Five major banks eventually struck that settlement with 49 U.S. states in February. Signs are growing the pace of foreclosures is picking up again, something housing experts predict will again weigh on home prices before any sustained recovery can occur. Mortgage servicing provider Lender Processing Services reported in early March that U.S. foreclosure starts jumped 28 percent in January. More conclusive national data is not yet available. But watchdog group, 4closurefraud.org which helped uncover the "robo-signing" scandal, says it has turned up evidence of a large rise in new foreclosures between March 1 and 24 by three big banks in Palm Beach County in Florida, one of the states hit hardest by the housing crash

Although foreclosure starts were 50 percent or more lower than for the same period in 2010, those begun by Deutsche Bank were up 47 percent from 2011. Those of Wells Fargo's rose 68 percent and Bank of America's, including BAC Home Loans Servicing, jumped nearly seven-fold -- 251 starts versus 37 in the same period in 2011. Bank of America said it does not comment on data provided by other sources. Wells Fargo and Deutsche Bank did not comment. Housing experts say localized warning signs of a new wave of foreclosure are likely to be replicated across much of the United States. Online foreclosure marketplace RealtyTrac estimated that while foreclosures dropped slightly nationwide in February from January and from February 2011, they rose in 21 states and jumped sharply in cities like Tampa (64 percent), Chicago (43 percent) and Miami (53 percent).

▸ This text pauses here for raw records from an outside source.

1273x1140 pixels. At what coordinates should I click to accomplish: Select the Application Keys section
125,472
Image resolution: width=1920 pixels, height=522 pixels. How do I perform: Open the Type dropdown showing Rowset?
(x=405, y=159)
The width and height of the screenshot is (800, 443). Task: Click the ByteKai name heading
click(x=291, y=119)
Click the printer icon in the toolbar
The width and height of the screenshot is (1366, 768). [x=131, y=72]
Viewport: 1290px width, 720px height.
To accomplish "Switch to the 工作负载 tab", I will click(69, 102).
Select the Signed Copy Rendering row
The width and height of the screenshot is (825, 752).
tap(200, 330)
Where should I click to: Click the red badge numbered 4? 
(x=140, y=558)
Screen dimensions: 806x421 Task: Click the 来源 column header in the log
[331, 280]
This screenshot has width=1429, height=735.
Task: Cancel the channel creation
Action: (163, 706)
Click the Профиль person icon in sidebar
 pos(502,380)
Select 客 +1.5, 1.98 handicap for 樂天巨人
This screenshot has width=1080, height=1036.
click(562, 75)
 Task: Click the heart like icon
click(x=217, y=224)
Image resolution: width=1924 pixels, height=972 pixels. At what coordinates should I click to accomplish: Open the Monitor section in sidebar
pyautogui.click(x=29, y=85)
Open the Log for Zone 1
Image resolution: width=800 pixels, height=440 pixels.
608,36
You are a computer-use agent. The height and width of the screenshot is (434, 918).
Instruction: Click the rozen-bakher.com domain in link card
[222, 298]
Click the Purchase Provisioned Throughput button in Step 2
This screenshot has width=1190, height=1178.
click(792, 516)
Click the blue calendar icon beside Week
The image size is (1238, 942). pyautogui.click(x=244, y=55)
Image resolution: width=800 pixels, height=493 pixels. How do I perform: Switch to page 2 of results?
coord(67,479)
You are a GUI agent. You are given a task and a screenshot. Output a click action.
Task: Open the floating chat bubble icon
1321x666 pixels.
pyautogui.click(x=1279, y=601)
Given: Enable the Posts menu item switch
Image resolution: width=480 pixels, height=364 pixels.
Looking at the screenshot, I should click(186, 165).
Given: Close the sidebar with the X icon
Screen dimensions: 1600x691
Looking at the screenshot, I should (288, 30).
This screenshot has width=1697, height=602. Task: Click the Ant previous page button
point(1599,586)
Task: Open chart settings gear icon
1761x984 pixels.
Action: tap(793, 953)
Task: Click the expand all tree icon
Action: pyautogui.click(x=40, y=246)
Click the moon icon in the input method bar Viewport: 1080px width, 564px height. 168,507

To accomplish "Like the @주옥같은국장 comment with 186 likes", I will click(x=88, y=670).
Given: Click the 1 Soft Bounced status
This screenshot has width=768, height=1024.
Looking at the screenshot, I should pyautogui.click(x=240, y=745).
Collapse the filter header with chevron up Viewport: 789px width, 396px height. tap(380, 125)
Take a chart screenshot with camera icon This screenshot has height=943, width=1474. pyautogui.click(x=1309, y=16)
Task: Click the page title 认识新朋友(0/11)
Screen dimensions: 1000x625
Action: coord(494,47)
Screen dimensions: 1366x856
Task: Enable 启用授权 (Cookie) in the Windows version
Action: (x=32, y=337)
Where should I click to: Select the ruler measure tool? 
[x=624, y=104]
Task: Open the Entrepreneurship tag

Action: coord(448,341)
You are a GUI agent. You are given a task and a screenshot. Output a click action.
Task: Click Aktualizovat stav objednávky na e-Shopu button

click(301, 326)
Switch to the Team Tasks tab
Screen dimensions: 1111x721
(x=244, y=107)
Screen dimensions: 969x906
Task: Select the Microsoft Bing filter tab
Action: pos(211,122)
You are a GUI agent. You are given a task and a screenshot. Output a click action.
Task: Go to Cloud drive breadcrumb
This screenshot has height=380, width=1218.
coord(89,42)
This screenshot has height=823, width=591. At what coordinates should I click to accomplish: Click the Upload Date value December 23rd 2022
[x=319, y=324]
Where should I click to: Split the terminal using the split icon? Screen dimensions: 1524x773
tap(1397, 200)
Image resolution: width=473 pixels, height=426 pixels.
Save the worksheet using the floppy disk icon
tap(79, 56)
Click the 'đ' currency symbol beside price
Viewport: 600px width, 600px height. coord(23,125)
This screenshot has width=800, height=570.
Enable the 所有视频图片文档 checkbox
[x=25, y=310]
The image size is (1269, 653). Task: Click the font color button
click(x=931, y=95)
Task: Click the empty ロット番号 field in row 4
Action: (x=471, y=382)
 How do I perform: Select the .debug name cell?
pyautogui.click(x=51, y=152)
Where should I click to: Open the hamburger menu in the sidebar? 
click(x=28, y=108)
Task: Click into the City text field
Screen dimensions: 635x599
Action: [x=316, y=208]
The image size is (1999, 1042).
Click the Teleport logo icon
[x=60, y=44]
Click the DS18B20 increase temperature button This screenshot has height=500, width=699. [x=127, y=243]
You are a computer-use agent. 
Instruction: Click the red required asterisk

RealtyTrac CEO Brandon Moore said the "numbers point to a gradually rising foreclosure tide as some of the barriers that have been holding back foreclosures are removed." One big difference to the early years of the housing crisis, which was dominated by Americans saddled with the most toxic subprime products -- with high interest rates where banks asked for no money down or no proof of income -- is that today it's mostly Americans with ordinary mortgages whose ability to meet payment have been hit by the hard economic times. "The subprime stuff is long gone," said Michael Redman, founder of 4closurefraud.org. "Now the folks being affected are hardworking, everyday Americans struggling because of the economy."

"HARD TO CATCH UP"
 
Housing market goin' into a double-dip?...
:confused:
US New Home Sales Fell in March
April 24, 2012 - Sales of new homes in the U.S. fell last month, but still are edging higher than in the last months of 2011.
The government's Commerce Department said Tuesday that buyers in March bought new houses at an annual pace of 328,000, off more than 7 percent from a spurt in sales in February. The sales pace is slightly higher than in the last quarter of last year, but less than half the 700,000 figure that analysts consider the sign of a healthy market.

The U.S. housing market is perhaps the weakest part of the American economy, the world's largest. Millions of homeowners, many of them laid off from jobs in the recession, lost their houses to bank foreclosures when they were unable to make loan payments. As a result, there is a glut of homes for sale in the country and even record-low interest rates on loans have not boosted sales much.

A separate survey showed home prices in 20 U.S. cities in February (the Standard & Poor's/Case-Shiller index) dropped at a slower pace than in recent months. But the index indicated property values still declined 3.5 percent from a year earlier.